Internally everything is stored as beat offsets, not frame numbers. The engine converts beats to frames at render time using the project BPM. This means you can change the tempo of a project and all the clips shift correctly. In a normal editor you'd have to manually move everything.
FFmpeg for Decoding
I used FFmpeg's libraries (libavcodec, libavformat, libswscale) for all the actual video decoding. Writing a decoder from scratch would have been a waste of time when FFmpeg already handles every format.
The engine keeps a pool of decoder contexts, one per source file, with a frame cache on top. The annoying part was seeking. FFmpeg seeks to the nearest keyframe by default, which isn't good enough when you need frame-accurate positioning for beat-synced content. I ended up doing a two-pass seek: jump to the keyframe before your target, then decode forward frame by frame until you land on the right one. It's slower but correct.
Lua for Effects
All visual effects in FURIOUS are Lua scripts that get loaded at runtime. An effect script receives a frame buffer, the current time in beats, and a parameter table, then writes back to the buffer. You can stack effects and each one gets the previous one's output.
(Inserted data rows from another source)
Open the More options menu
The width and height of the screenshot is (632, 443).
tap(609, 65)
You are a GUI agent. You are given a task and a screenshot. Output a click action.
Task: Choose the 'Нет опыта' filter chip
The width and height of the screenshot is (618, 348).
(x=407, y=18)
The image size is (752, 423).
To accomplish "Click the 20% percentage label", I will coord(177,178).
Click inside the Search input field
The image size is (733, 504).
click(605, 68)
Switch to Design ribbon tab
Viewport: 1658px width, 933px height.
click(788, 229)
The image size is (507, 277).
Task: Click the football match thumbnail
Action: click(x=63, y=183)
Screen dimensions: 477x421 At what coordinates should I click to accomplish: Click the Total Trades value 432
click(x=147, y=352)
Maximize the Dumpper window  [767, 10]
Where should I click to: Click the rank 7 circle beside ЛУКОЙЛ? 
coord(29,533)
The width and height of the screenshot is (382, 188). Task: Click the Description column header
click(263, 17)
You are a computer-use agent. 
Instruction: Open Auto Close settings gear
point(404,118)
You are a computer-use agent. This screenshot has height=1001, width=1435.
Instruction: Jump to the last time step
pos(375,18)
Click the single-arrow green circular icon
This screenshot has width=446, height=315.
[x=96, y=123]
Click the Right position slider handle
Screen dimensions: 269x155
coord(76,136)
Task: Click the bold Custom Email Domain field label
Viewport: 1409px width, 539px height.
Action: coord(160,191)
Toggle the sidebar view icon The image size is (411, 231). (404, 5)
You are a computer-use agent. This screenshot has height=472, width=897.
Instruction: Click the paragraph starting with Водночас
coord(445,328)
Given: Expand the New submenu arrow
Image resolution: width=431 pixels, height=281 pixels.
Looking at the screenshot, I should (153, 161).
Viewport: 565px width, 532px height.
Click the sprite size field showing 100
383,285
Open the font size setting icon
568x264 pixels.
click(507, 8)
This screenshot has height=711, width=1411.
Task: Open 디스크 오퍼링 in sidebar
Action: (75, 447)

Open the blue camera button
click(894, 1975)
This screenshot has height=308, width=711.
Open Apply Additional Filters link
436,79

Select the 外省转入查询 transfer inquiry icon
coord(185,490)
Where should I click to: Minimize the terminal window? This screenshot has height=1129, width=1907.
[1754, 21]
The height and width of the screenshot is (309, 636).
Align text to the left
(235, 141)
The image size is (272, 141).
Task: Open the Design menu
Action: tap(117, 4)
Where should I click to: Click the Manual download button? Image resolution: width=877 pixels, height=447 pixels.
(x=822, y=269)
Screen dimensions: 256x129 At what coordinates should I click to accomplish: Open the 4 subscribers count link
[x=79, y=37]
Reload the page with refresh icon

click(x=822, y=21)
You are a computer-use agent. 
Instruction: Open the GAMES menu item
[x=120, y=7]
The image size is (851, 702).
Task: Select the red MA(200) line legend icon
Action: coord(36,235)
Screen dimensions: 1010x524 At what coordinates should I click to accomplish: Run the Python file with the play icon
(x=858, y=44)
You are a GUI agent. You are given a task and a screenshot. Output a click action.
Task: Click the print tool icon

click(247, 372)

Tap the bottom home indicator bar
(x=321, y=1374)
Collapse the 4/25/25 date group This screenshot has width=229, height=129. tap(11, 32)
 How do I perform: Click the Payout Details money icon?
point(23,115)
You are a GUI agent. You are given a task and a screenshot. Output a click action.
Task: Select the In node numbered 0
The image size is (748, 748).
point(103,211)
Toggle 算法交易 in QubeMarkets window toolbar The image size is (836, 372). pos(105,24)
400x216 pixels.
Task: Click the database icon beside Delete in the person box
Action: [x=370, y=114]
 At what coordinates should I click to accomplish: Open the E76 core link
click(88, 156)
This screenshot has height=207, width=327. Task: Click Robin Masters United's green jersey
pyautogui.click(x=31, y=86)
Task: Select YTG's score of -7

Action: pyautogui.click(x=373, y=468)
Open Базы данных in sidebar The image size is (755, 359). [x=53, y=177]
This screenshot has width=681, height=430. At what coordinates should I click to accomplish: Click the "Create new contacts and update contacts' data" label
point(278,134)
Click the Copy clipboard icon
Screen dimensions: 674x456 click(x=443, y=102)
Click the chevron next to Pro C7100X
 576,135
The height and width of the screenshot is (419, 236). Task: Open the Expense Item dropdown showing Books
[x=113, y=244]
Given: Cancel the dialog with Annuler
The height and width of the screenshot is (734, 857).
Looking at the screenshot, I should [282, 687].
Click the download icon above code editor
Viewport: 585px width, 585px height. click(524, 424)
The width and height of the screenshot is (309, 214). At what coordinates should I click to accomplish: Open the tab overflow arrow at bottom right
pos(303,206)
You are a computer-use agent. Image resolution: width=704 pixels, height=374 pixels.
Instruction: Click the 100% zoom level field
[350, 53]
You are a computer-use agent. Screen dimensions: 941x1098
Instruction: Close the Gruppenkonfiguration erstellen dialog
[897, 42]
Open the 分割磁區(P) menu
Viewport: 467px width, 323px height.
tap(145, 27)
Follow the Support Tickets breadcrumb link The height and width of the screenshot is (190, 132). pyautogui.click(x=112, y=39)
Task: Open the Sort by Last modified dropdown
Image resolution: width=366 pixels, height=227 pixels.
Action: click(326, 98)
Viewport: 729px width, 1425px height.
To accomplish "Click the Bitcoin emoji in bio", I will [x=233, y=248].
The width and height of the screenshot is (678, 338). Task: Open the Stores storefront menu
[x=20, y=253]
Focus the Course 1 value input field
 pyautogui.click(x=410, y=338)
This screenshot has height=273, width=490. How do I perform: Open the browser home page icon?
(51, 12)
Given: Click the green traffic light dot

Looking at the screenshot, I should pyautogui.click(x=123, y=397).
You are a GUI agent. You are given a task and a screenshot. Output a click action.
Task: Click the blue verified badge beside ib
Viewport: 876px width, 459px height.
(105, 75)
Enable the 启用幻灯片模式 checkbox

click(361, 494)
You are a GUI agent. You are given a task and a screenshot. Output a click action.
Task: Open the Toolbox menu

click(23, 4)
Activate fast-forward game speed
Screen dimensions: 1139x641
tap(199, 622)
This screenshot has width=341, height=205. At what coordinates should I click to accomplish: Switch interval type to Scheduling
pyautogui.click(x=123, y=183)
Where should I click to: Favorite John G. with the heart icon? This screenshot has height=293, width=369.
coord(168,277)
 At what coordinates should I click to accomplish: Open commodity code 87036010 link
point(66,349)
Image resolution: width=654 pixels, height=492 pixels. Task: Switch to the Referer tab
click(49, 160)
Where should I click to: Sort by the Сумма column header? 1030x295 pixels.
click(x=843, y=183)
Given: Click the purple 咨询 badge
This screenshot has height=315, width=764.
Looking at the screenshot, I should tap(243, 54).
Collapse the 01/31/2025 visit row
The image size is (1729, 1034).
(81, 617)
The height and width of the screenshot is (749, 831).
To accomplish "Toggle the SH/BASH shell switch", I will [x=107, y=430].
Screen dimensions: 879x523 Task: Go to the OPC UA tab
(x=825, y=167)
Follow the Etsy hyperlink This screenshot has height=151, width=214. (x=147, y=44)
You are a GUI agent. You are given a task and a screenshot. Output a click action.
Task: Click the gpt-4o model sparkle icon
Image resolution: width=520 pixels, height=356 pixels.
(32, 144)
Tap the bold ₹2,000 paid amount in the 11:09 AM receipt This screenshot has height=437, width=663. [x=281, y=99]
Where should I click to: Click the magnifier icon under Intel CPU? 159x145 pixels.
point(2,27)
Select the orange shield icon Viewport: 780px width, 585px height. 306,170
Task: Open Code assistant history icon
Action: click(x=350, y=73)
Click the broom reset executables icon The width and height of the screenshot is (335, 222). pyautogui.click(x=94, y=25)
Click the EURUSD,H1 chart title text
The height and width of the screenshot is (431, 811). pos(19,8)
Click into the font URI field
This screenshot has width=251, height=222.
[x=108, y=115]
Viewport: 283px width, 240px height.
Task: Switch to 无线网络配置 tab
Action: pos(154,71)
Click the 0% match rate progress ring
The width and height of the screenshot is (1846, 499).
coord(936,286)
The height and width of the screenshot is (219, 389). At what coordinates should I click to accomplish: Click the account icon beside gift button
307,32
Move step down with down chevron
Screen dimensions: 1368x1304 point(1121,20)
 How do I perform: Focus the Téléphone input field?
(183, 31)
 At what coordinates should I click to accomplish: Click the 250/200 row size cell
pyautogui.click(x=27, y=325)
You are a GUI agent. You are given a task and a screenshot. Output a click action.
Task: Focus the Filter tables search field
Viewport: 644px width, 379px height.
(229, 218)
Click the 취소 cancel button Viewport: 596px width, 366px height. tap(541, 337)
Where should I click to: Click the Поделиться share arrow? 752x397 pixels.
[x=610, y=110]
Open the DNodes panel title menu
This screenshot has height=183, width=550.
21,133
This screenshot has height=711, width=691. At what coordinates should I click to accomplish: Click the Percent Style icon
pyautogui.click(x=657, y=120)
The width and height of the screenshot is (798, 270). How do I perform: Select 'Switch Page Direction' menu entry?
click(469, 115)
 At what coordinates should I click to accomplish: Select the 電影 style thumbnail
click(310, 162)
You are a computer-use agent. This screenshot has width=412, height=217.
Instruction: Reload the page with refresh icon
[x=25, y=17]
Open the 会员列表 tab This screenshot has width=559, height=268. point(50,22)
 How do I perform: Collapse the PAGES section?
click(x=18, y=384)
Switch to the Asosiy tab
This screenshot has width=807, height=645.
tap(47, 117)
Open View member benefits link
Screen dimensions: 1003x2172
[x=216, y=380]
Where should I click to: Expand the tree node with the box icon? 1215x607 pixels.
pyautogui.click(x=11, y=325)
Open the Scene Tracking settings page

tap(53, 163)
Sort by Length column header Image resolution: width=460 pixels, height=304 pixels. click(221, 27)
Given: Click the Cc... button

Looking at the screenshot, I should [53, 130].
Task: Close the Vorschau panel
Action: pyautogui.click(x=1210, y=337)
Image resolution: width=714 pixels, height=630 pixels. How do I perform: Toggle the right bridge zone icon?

I went with Lua because I wanted people to be able to write and share effects without needing a C++ toolchain. The actual pixel-heavy work still happens in C++ helper functions that are exposed to the Lua VM, so performance is fine.
Memory Pressure
This is where I learned the most. A single 1080p RGBA frame is about 8MB. When you're playing back multiple sources with effects chains, memory adds up fast. I built a frame cache with LRU eviction and added pre-fetch logic that looks ahead in the pattern schedule to load frames before they're needed.
There were a lot of bugs early on where the cache would evict something that was about to be used, causing a stutter while it re-decoded. Getting the heuristics right took more iteration than writing the actual decoding layer.
Keyframing
Effects parameters can be automated with keyframe curves. The system supports linear, bezier, and step interpolation. Curves get evaluated per-frame during render and the interpolated values are passed into the Lua scripts. This is how you do things like ramping a distortion effect in sync with a drop.